▼▼▼

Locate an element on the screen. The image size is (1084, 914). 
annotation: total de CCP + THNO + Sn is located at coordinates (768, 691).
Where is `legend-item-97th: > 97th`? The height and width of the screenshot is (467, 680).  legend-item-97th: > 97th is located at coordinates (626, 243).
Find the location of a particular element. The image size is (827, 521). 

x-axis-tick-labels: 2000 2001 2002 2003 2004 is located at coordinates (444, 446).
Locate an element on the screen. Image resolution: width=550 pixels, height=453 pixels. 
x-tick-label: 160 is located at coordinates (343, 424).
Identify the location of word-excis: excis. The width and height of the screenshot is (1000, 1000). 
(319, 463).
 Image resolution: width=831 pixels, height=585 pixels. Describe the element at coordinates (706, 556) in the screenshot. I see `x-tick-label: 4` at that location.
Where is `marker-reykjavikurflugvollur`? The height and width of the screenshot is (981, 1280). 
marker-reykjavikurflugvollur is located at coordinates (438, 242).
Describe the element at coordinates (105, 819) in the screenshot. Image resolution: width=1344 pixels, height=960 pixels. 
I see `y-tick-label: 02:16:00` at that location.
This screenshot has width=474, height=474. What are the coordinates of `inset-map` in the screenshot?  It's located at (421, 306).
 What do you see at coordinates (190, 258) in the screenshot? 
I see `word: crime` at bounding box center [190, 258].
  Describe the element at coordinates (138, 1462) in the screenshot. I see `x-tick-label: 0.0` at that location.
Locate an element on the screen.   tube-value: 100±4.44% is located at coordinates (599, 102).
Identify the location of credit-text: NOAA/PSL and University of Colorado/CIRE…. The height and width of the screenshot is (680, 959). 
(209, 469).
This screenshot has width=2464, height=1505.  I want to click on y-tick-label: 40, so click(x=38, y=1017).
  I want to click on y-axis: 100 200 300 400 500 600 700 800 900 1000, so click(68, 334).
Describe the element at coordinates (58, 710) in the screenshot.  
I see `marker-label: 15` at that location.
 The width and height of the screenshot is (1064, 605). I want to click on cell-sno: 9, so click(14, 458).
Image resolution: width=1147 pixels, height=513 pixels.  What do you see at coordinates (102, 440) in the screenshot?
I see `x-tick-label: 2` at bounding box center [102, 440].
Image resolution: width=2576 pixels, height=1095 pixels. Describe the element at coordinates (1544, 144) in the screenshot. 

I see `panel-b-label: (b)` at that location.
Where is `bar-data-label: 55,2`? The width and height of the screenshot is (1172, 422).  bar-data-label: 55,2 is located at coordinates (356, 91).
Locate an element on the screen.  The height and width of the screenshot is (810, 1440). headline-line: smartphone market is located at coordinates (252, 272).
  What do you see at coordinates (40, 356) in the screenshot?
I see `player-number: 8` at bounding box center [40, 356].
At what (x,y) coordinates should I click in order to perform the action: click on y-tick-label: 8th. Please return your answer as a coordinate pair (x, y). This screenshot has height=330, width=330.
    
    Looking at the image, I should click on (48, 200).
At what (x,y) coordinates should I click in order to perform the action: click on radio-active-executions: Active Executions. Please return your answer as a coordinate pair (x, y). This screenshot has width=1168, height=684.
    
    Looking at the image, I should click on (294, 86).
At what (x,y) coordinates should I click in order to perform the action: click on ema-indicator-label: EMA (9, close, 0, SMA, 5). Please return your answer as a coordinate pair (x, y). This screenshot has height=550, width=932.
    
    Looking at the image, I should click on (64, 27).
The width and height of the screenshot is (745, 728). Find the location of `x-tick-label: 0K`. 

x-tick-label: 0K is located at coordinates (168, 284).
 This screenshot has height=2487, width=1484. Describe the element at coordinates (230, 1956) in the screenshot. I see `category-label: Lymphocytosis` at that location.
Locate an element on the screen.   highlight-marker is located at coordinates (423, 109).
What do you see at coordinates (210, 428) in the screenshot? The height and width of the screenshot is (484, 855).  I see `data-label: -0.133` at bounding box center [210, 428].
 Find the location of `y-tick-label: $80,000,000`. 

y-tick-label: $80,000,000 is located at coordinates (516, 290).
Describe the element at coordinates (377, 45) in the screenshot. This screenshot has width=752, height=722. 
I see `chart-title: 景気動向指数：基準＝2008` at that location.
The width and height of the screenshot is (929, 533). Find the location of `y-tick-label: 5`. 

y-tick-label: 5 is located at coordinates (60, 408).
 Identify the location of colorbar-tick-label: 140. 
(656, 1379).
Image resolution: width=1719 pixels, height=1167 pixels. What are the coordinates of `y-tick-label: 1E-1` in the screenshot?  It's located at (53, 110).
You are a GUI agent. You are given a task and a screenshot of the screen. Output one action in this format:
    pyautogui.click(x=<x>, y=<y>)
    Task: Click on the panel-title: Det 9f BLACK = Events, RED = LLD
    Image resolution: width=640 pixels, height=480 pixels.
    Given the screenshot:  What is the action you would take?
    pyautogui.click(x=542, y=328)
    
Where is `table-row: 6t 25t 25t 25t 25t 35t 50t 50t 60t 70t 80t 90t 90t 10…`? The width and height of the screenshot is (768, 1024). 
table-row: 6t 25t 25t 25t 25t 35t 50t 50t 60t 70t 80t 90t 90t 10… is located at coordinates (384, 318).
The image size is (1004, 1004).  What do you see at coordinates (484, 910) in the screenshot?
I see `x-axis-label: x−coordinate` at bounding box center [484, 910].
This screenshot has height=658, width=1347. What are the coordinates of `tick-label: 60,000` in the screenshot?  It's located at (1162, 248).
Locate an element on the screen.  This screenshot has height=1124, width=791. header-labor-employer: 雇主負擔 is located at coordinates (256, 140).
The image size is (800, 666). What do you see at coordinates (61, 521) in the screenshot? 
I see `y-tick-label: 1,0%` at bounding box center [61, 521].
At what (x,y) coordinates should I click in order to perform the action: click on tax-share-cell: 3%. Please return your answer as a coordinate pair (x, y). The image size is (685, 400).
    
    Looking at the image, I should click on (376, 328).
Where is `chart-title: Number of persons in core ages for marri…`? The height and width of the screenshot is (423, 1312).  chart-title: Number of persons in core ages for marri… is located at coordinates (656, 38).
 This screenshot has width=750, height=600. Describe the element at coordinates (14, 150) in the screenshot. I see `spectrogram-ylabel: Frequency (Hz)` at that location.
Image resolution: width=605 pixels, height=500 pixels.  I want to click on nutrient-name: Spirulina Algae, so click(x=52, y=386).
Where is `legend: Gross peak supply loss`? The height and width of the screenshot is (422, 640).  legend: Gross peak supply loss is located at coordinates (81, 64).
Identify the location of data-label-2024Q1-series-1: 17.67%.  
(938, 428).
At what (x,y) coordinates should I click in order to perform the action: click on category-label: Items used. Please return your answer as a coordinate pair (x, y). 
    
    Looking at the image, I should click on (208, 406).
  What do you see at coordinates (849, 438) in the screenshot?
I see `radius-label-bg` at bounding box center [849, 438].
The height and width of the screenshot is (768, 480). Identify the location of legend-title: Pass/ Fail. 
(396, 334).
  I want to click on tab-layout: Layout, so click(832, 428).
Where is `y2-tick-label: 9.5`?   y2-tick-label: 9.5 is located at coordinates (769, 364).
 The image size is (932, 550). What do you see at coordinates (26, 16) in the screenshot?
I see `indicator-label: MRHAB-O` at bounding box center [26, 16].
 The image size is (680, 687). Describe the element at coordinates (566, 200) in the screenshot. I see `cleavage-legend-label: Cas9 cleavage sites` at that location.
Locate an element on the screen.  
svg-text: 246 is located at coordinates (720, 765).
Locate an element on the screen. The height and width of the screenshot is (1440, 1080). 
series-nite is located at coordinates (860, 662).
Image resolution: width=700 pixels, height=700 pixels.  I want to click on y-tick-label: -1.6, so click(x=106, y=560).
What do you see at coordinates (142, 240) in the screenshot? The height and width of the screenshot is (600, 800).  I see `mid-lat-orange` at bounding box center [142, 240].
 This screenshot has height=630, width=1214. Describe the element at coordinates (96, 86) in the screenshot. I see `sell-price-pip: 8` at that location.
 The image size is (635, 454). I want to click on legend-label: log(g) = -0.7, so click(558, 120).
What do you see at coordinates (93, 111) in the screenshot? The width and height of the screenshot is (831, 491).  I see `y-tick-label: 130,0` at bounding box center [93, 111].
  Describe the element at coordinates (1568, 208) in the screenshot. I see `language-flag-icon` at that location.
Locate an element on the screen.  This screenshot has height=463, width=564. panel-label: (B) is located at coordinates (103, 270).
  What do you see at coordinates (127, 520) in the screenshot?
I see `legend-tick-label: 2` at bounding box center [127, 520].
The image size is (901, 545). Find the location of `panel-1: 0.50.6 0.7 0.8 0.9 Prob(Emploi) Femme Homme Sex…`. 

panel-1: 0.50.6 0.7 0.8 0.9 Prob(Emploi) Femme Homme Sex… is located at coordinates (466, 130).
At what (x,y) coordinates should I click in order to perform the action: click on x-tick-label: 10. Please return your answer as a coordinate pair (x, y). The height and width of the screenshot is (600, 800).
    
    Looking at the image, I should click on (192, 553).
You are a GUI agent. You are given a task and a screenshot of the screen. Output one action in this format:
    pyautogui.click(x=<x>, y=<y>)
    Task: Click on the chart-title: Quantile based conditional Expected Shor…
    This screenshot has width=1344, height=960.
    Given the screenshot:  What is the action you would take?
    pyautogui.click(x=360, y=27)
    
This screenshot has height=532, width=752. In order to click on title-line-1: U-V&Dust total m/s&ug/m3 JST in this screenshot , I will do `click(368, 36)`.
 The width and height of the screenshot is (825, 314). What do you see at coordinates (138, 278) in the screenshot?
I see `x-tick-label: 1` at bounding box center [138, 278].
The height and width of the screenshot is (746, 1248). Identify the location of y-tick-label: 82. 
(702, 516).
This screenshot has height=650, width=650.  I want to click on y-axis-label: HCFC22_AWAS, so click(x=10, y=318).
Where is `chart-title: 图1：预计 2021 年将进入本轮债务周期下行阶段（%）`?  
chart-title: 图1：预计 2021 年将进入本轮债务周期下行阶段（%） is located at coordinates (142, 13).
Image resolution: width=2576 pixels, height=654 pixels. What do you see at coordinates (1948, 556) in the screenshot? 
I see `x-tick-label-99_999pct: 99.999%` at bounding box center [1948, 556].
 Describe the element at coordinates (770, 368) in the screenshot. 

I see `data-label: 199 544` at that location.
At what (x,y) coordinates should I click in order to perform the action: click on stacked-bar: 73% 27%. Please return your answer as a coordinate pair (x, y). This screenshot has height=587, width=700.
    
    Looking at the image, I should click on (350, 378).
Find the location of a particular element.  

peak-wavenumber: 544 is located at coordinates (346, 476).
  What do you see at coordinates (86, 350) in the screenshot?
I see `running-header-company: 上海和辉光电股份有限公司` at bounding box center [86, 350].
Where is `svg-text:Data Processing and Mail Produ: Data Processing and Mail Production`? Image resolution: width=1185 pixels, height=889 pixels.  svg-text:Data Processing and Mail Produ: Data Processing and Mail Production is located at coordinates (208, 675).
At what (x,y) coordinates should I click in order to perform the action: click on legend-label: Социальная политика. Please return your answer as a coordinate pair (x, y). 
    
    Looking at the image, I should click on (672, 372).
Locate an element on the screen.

▲▲▲

_What the exercise asks:_
Can you reproduce the records from their very first line up to and including the line that contains "annotation: total de", word for word?

_Response area:_
Locate an element on the screen. The image size is (1084, 914). 
annotation: total de CCP + THNO + Sn is located at coordinates (768, 691).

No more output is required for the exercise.